_To do:_ Extract precisely the lines that run from the line containing "You are a computer-use" to the end of the records below, with both ends included and pictures omitted.

[Extracted records]
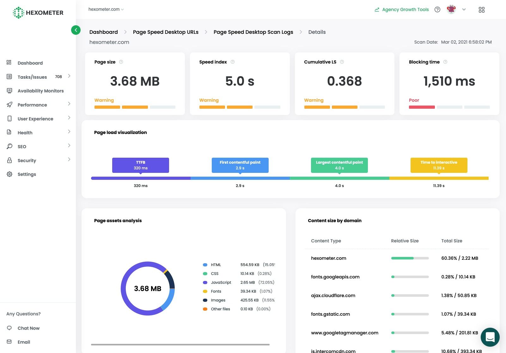
Task: Click the Blocking time info icon
Action: coord(445,62)
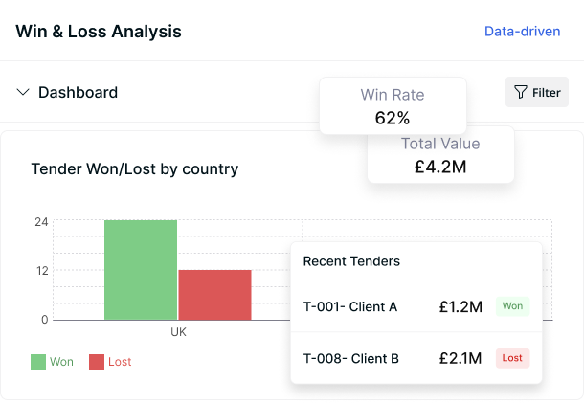Click the Lost status badge

click(512, 358)
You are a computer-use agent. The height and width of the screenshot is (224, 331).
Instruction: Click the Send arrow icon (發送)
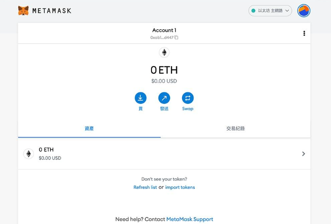pos(164,98)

_Exercise solution:_
You are a computer-use agent. The height and width of the screenshot is (224, 331).
Instruction: Click the Send arrow icon (發送)
pos(164,98)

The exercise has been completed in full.